* _INPUT DATA_
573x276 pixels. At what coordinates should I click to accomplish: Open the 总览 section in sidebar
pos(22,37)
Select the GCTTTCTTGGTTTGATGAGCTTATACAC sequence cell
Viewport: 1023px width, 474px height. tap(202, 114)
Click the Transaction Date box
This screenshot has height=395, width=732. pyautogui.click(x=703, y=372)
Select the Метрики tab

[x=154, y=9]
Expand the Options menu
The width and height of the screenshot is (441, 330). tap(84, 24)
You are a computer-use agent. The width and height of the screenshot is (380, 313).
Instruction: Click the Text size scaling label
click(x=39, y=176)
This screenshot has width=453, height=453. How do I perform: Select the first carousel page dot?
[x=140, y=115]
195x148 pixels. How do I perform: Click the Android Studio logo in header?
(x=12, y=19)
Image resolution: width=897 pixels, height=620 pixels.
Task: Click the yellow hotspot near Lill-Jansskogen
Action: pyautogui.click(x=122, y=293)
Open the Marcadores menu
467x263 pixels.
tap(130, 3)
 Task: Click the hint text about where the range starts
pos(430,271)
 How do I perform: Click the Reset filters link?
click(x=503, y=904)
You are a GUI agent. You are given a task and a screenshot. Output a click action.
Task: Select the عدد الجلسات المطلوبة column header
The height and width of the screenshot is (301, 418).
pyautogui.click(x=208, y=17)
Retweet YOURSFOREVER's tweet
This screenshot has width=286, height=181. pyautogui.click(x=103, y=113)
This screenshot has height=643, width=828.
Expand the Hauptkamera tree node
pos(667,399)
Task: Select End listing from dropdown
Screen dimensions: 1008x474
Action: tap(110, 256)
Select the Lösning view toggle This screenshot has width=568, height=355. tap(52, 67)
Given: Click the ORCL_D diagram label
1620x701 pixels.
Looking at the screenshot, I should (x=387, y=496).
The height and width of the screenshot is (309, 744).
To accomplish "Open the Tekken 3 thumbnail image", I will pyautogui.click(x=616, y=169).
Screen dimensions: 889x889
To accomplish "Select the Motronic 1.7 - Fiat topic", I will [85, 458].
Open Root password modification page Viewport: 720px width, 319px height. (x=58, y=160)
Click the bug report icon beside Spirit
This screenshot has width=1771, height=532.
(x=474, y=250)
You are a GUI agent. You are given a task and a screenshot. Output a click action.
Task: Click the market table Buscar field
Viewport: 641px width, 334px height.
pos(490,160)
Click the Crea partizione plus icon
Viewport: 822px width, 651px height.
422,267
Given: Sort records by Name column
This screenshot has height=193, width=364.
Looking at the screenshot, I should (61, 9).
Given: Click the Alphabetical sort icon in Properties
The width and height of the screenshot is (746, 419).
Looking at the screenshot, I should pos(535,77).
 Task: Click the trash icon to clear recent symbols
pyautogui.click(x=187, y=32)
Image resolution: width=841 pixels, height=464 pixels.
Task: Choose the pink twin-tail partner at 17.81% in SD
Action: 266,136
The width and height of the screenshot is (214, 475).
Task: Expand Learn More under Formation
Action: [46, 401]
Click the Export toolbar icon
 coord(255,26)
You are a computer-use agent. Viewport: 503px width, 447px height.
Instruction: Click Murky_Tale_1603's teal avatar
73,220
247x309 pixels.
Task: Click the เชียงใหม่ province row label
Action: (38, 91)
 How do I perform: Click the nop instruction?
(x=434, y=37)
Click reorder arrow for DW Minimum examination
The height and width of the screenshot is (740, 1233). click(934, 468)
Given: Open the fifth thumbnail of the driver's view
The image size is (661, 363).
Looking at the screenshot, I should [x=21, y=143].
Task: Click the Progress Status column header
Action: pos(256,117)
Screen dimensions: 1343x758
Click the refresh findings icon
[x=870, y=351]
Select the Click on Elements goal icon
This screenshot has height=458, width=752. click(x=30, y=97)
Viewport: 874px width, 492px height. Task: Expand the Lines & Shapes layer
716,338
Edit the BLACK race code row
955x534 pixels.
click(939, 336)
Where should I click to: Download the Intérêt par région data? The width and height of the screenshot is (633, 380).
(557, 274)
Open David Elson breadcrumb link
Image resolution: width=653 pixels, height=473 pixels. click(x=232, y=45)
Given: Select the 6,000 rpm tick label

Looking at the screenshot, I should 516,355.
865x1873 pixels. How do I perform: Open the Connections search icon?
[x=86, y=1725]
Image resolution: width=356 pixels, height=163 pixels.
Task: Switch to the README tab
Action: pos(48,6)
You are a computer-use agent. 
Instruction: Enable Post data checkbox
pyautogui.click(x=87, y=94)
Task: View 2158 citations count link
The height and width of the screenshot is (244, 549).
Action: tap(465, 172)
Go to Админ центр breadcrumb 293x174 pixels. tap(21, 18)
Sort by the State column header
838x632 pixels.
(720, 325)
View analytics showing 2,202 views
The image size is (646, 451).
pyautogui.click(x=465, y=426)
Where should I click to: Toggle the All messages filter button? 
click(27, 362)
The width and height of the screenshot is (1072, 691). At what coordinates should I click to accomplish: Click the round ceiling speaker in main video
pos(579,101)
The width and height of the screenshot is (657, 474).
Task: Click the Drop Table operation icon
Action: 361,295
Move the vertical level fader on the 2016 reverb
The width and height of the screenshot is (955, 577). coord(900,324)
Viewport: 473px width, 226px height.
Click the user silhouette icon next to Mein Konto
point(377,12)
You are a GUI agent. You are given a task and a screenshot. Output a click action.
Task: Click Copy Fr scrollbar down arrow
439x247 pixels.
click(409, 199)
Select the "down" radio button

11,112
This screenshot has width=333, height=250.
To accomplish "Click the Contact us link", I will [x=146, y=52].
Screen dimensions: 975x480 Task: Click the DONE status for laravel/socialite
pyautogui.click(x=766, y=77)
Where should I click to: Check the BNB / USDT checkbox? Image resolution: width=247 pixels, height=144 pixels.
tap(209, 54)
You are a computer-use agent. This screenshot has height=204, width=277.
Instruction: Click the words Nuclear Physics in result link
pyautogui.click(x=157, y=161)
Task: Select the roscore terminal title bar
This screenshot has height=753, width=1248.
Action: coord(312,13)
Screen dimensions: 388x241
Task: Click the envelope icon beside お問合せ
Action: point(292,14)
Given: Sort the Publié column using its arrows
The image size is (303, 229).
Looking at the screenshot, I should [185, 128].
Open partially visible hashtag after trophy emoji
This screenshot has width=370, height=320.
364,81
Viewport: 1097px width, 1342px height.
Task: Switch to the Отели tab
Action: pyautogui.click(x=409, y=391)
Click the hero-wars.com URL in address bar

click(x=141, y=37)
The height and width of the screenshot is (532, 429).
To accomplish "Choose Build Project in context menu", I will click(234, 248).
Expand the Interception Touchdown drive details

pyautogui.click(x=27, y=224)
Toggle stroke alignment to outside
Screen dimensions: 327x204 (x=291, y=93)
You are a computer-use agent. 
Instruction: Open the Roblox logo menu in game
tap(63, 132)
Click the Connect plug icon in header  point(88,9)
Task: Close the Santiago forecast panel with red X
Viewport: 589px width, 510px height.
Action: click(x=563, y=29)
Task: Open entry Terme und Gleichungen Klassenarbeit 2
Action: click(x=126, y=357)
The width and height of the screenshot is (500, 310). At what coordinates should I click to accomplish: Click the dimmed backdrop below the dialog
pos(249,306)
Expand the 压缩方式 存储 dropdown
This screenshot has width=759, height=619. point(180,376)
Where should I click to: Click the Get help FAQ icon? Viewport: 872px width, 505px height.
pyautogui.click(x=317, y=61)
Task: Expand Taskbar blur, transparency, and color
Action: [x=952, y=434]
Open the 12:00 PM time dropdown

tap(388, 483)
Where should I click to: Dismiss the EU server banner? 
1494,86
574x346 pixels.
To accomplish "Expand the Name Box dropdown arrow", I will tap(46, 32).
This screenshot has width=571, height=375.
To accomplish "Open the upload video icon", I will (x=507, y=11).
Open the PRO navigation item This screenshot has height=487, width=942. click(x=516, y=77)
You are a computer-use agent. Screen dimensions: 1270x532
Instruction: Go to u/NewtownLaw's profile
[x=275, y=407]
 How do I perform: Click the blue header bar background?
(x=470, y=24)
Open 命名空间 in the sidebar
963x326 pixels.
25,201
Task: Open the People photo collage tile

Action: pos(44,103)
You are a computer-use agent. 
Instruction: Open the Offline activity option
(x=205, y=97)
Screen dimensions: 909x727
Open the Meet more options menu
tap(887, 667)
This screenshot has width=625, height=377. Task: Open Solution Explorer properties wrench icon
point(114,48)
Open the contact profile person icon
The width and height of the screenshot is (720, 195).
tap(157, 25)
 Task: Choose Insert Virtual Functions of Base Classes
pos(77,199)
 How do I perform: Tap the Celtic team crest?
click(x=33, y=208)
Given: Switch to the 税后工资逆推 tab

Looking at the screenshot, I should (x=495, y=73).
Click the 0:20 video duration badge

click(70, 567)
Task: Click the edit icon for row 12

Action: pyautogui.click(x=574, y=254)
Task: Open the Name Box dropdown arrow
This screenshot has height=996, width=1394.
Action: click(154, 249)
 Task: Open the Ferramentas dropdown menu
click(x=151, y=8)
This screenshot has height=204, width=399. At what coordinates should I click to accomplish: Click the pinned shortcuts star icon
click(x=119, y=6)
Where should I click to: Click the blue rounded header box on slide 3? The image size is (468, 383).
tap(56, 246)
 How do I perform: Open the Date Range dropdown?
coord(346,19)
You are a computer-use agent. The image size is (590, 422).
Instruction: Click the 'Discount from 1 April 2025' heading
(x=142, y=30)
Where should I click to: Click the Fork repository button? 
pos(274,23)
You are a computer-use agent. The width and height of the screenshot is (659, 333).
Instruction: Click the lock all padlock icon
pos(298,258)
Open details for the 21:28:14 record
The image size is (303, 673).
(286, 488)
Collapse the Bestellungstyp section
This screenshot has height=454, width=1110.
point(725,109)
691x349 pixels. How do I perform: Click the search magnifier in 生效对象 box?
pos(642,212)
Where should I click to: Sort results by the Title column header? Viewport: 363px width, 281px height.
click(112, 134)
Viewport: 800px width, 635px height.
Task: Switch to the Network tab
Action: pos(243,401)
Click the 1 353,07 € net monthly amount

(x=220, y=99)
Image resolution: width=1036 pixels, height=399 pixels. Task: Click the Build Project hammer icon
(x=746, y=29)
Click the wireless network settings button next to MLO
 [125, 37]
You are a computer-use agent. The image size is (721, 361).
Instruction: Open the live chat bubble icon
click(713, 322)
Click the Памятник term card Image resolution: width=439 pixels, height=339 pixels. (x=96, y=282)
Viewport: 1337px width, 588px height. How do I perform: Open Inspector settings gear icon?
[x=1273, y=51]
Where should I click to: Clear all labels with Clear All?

* _WORK REQUIRED_
Across the listing above, report every line where "thumbnail" occurs.

* _REPLY TO THE EXERCISE_
To accomplish "Open the Tekken 3 thumbnail image", I will pyautogui.click(x=616, y=169).
Given: Open the fifth thumbnail of the driver's view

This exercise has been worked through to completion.